Please report each line in the material below that includes "next".

=== Begin Enclosure ===

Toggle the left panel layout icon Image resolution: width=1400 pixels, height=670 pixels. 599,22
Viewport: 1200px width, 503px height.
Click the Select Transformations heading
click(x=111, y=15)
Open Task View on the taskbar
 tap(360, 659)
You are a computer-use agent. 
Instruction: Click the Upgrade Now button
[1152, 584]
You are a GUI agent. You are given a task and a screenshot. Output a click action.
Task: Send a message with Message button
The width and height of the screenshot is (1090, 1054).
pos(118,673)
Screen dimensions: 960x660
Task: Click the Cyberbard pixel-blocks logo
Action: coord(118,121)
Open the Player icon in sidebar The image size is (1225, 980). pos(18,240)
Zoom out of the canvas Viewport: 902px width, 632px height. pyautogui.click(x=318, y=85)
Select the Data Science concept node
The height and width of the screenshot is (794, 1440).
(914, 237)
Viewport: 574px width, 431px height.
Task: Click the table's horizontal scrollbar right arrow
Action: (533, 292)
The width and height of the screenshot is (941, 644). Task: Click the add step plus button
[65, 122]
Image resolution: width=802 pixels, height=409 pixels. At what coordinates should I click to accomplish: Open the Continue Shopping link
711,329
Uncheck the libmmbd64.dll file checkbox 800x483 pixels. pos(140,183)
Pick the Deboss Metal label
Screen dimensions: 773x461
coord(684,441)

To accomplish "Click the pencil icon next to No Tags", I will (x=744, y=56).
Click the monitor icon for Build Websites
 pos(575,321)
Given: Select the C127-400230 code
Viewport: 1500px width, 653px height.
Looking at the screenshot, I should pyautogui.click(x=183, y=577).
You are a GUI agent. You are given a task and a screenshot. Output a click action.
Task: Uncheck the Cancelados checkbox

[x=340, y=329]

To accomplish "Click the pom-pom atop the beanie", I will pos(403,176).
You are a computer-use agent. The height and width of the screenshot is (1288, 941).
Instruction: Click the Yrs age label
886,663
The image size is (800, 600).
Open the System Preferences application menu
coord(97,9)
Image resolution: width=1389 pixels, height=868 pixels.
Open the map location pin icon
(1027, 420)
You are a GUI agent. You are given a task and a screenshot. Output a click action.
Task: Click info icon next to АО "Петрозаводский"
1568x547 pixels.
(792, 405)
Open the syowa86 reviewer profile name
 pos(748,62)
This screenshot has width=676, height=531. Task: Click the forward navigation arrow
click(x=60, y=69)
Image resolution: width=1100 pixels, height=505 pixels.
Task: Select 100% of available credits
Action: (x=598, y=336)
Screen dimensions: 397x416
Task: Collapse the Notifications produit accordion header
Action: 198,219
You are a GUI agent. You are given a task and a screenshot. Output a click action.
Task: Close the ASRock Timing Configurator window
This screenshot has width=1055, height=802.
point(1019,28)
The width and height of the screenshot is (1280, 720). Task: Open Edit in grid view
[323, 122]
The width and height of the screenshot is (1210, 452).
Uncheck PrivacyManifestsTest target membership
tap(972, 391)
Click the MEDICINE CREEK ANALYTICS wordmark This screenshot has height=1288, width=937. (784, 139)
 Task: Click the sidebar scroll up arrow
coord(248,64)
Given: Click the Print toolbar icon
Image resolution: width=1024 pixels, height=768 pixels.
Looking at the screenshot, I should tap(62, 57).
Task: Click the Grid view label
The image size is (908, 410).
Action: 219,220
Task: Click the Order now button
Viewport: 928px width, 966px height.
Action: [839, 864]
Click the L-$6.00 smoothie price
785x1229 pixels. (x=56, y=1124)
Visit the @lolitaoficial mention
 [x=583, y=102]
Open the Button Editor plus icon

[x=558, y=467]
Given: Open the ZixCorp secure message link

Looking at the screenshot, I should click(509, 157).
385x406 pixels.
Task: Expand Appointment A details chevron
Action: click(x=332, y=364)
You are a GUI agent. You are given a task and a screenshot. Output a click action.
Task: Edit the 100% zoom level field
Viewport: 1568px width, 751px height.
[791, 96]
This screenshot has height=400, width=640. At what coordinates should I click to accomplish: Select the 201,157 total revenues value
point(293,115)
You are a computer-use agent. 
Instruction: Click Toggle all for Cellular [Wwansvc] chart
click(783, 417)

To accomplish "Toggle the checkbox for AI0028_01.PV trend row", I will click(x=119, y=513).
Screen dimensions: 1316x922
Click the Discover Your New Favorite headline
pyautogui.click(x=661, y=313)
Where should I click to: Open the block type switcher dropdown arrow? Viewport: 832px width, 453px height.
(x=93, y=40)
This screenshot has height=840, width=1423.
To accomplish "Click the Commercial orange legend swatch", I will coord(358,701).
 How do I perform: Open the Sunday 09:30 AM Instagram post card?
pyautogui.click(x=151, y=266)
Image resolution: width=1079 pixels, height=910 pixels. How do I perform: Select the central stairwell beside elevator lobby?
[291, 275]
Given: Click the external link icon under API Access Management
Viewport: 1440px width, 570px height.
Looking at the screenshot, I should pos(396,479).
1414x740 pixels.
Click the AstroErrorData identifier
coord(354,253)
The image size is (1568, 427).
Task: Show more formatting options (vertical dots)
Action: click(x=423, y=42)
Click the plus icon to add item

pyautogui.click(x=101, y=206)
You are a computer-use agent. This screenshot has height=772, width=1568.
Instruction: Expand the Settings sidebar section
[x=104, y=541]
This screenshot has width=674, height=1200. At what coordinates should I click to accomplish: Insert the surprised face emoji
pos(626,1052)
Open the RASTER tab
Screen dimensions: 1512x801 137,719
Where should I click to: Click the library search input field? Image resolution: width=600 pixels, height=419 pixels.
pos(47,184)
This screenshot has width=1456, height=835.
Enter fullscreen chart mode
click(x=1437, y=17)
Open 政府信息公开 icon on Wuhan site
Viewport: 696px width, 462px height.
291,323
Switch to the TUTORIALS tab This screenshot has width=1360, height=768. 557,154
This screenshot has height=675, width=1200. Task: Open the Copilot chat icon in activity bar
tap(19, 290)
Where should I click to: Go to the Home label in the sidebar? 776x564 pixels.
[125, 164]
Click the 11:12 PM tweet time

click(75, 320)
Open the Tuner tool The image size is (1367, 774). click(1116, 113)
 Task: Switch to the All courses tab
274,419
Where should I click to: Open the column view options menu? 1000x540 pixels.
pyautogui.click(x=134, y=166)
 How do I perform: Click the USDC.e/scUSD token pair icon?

=== End Enclosure ===

• **YOUR RESPONSE**
To accomplish "Click the pencil icon next to No Tags", I will (x=744, y=56).
Task: Click info icon next to АО "Петрозаводский"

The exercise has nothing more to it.